Subsection5.3.7Summary
We have merely scratched the surface of hashing and only explained some of the basic concepts.
Hashing is widely used in practice because it is very fast, typically faster than search trees. Especially open addressing hash tables, although on first sight less intuitive as separate chaining hash tables, are considered to perform very well mostly because they have very good memory access behavior due to their locality: everything is concentrated in one array. One may want also want to directly place the hashed key-value pairs into the table and not operate with void* pointers as we did in our examples for the sake of simplicity. In practice that typically depends on the size of the key-value pair.

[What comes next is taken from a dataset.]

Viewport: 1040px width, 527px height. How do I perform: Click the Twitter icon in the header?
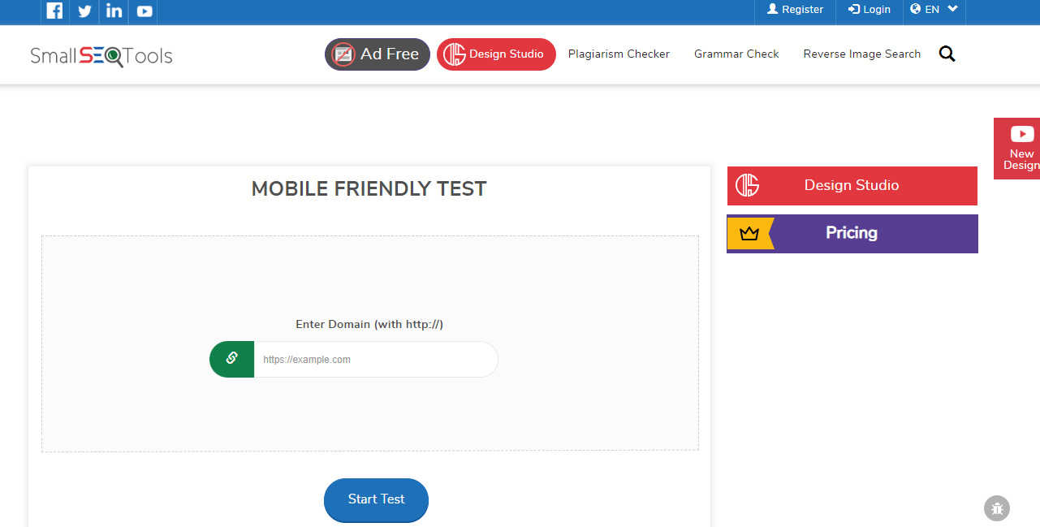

We have said little about what makes a good hash function. This is a wide field and often also subject to empirical evaluations. Intuitively, a good hash function should scatter the data evenly across the hash table but it is not straightforward to say something substantial on specific hash functions.
We have also omitted a solid formal derivation of worst-case run time bounds because this is in general not possible without making further assumptions. One very prominent formal approach is universal hashing where one draws hash functions randomly and is able to prove run time bounds for specific hash functions independent of the data.
Although hashing is not easy to come by theoretically, it is, although there exit pathological worst-case scenarios, very popular in practice because it is very fast in the average case. We refer the interested reader to a recent extensive experimental study that explores many different dimensions in the hashing design space [15].
The pigeonhole principle says that if \(n\) keys are mapped to \(m\) entries with \(n\ge m\text{,}\) then at least one entry must contain more than one key.